As a growing number of artists and curators have been using their works to express concern regarding the renewed discourse on migration in Europe, representations of migrant people have become more frequent in cultural institutions. The focus put on the figure of the migrant however raises some questions, notably concerning the ethics of representation. Indeed, while a strong focus is put on individual testimonies, the narrativisation of migrants’ experiences simultaneously runs the risk of invisibilising the broader contemporary border control systems, central to the functioning of migrations today.

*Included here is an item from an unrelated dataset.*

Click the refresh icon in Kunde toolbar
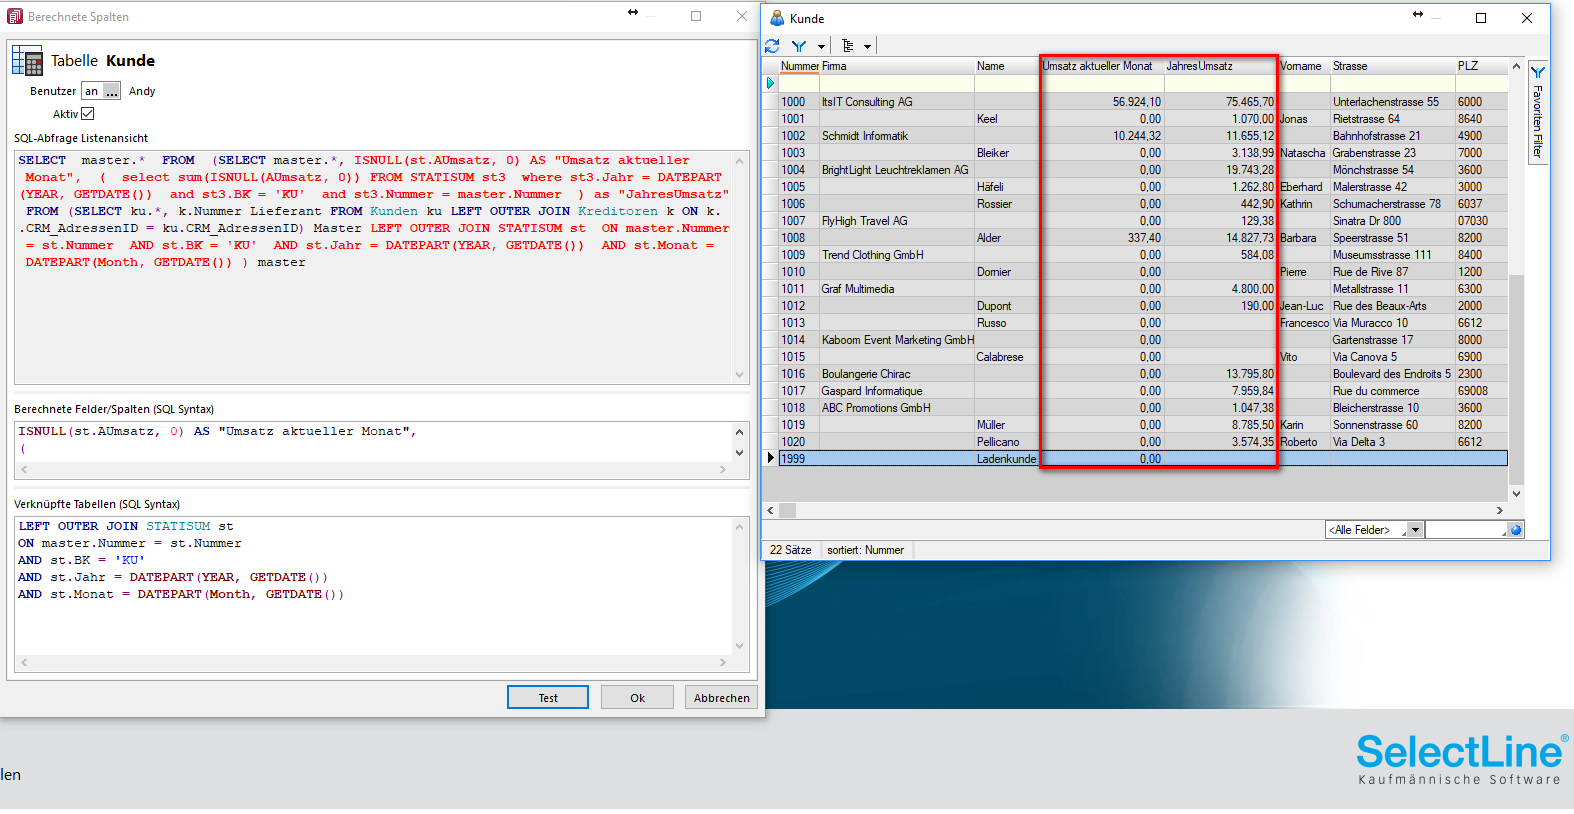Screen dimensions: 1574x814 (772, 46)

Works designed to produce empathetic reactions in the viewer through testimonies might paradoxically contribute to the silencing of migrants’ claims, while also failing to address the specific bureaucratic processes used by migratory control systems, at play in the making of what news media have been calling the ‘refugee crisis’ since 2015. In order to discuss and question current issues with the ways migrations tend to be represented, as well as possibilities for different representations, this paper will analyze and compare two artworks: Libia Castro and Olafur Olafsson’s audio sculpture Bosbolobosbocoand Lawrence Abu Hamdan’s Conflicted Phonemes, displayed at the 2016 exhibition Voices Outside the Echo Chamber: Questioning Myths, Facts and Framings of Migration, at the Framer Framed Gallery in Amsterdam in 2016. As the two works present radically different perspectives on the representation of migrations and migrant people, this article will propose a critical understanding of the different strategies they adopt, and how such strategies might impact social praxis.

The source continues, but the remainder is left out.